* PROBLEM TO SOLVE: Extract all lines that hold "tree" from the records below.

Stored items
▬▬▬▬▬▬▬▬▬▬
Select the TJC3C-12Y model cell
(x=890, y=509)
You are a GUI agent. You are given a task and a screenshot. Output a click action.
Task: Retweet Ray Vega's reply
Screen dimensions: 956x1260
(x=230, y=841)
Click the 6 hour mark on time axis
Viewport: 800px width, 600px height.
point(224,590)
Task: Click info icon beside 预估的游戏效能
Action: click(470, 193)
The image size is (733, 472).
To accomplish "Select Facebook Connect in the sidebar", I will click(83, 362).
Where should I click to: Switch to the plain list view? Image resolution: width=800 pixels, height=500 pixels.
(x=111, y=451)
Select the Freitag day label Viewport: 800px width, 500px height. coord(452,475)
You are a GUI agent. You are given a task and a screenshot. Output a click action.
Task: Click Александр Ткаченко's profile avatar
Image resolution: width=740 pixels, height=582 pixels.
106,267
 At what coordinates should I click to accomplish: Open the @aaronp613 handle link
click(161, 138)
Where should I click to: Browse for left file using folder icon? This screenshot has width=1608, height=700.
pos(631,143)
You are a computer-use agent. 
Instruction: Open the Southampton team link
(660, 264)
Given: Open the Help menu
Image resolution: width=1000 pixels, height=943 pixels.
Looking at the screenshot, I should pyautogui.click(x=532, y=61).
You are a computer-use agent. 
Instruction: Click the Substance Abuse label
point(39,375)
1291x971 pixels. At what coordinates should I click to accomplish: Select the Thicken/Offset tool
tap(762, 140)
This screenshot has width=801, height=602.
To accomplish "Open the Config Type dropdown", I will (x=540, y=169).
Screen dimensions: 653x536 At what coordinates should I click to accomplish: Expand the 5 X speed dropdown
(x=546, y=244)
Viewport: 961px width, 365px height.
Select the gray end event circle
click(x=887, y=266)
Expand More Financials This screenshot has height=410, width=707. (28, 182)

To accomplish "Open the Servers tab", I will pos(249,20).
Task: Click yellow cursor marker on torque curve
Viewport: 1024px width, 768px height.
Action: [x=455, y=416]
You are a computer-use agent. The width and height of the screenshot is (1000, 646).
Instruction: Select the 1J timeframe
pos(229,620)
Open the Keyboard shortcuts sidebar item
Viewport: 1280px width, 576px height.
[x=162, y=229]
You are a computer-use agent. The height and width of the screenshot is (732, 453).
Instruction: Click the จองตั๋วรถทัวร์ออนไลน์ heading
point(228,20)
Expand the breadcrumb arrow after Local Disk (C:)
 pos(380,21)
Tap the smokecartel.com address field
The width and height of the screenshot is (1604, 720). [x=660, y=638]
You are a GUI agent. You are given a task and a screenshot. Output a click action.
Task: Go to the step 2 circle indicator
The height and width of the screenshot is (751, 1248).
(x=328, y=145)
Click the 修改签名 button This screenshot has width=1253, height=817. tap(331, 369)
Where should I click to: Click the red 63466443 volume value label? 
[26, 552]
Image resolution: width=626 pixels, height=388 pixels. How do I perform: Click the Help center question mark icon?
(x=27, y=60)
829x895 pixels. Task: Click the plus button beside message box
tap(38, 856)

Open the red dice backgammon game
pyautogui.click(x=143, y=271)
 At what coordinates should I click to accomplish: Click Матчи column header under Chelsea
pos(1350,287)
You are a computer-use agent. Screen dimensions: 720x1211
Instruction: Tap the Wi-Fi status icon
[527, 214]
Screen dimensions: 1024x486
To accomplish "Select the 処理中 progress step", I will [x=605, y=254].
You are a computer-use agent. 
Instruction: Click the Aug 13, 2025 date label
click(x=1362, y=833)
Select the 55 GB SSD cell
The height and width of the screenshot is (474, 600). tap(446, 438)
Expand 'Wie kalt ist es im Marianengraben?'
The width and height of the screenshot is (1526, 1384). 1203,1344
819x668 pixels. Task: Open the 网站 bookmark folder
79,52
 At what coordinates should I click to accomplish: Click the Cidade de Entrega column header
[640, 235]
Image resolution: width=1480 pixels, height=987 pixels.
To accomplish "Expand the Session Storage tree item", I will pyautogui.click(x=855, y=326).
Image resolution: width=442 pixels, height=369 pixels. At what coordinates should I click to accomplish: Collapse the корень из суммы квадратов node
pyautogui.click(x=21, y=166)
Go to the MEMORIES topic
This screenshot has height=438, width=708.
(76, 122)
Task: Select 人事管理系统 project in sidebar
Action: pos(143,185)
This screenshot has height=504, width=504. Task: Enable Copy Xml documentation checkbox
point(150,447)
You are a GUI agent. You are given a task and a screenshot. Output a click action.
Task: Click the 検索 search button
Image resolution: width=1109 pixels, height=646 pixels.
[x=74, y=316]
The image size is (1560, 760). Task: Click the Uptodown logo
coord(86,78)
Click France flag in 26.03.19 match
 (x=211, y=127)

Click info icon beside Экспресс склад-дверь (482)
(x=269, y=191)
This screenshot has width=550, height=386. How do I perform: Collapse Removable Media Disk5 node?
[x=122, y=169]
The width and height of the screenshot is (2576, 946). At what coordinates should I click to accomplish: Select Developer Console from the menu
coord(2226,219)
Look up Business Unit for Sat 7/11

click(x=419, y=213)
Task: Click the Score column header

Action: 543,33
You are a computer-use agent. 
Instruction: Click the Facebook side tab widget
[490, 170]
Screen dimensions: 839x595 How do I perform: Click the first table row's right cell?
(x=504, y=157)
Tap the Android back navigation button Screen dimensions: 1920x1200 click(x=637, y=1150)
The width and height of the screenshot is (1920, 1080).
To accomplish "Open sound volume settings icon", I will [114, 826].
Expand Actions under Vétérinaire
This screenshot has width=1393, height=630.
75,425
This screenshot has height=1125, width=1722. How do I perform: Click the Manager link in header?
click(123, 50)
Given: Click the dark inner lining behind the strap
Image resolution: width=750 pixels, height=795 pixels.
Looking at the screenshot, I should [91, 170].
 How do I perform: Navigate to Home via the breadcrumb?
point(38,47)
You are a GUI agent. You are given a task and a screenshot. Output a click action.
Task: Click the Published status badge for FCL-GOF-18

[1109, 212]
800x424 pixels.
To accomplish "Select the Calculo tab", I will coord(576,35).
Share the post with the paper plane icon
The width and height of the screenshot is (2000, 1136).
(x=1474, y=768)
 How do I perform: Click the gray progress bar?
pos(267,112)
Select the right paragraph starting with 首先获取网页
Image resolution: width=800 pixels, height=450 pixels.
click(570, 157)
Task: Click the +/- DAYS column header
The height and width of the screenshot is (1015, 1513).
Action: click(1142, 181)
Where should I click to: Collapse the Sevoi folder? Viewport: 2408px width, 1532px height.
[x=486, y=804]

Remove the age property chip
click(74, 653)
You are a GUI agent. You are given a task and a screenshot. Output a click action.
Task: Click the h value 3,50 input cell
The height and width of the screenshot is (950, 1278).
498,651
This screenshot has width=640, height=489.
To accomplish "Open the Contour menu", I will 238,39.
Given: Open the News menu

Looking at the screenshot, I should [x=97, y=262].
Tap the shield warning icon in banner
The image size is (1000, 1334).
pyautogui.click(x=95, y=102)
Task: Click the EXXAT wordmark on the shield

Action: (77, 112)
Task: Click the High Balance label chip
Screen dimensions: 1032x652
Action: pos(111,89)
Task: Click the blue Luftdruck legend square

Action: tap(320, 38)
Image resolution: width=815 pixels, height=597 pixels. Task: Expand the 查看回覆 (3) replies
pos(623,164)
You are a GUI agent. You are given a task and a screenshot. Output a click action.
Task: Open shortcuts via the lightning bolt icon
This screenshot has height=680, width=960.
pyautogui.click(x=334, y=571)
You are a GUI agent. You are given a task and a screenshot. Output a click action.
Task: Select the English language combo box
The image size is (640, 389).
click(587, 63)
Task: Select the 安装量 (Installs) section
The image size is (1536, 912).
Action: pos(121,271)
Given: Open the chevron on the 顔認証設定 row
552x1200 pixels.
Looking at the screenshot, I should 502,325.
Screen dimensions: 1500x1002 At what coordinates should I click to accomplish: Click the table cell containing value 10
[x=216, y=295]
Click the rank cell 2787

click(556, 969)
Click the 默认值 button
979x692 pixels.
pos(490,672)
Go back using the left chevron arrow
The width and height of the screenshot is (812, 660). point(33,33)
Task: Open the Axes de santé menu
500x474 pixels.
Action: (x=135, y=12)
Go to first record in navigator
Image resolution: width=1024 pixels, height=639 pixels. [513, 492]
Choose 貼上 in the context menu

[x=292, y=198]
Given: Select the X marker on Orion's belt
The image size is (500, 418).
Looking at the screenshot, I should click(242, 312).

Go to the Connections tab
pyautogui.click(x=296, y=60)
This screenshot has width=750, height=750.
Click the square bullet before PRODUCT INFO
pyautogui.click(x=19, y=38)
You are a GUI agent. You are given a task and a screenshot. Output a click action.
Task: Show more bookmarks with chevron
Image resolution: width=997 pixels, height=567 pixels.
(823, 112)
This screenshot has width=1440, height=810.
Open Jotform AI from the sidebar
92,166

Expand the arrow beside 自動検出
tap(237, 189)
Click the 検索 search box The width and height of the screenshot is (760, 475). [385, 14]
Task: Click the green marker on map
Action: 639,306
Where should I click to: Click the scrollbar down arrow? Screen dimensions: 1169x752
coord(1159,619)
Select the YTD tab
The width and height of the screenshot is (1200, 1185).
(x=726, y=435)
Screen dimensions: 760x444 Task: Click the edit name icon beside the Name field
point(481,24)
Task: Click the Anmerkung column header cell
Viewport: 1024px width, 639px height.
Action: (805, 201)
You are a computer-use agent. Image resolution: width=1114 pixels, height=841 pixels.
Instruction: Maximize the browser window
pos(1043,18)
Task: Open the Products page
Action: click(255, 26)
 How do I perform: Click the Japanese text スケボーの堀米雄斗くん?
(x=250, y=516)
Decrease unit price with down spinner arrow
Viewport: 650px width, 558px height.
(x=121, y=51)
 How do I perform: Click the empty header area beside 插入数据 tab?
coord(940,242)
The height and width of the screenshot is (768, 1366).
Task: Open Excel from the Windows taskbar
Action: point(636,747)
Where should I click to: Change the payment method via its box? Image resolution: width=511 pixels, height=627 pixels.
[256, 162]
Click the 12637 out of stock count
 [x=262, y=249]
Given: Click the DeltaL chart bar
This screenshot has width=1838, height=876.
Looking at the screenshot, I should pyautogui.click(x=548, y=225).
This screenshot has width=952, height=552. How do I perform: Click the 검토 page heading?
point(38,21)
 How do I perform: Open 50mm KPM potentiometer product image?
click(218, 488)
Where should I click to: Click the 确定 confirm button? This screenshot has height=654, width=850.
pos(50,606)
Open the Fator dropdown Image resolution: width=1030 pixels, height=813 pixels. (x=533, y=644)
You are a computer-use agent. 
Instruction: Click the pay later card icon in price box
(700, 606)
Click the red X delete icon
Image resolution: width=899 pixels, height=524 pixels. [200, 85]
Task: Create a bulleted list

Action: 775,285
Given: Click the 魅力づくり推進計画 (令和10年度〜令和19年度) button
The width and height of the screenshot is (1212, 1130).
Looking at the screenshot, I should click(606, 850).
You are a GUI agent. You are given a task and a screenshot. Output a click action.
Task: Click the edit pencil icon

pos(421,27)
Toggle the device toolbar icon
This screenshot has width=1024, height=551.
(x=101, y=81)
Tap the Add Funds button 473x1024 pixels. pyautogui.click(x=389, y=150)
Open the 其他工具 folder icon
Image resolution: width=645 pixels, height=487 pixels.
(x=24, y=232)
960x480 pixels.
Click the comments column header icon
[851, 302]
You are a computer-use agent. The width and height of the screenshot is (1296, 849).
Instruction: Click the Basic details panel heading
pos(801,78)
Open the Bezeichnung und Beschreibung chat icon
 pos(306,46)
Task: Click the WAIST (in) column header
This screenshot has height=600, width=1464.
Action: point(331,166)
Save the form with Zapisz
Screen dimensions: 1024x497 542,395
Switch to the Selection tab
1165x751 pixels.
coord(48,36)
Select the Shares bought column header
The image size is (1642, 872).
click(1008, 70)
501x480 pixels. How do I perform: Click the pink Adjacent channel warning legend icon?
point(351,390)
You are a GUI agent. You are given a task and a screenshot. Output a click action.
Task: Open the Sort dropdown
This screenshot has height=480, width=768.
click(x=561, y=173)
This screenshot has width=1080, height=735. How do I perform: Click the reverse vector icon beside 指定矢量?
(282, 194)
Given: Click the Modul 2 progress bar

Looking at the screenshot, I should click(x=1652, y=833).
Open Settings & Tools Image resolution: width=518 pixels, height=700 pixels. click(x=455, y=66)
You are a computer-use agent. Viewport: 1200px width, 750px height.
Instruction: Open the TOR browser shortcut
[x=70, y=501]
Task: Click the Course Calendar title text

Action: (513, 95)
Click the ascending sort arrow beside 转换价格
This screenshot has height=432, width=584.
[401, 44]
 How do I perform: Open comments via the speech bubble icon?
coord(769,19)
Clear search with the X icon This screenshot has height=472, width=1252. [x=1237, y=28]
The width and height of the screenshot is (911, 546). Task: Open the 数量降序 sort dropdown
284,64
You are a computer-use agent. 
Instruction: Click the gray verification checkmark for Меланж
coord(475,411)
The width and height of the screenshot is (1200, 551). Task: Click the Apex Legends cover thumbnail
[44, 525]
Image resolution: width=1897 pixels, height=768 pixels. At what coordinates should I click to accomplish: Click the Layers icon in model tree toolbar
▬▬▬▬▬▬▬▬▬▬
* COMPLETED TASK:
To accomplish "Expand the Session Storage tree item", I will pyautogui.click(x=855, y=326).
Image resolution: width=1897 pixels, height=768 pixels. At what coordinates should I click to accomplish: Click the Layers icon in model tree toolbar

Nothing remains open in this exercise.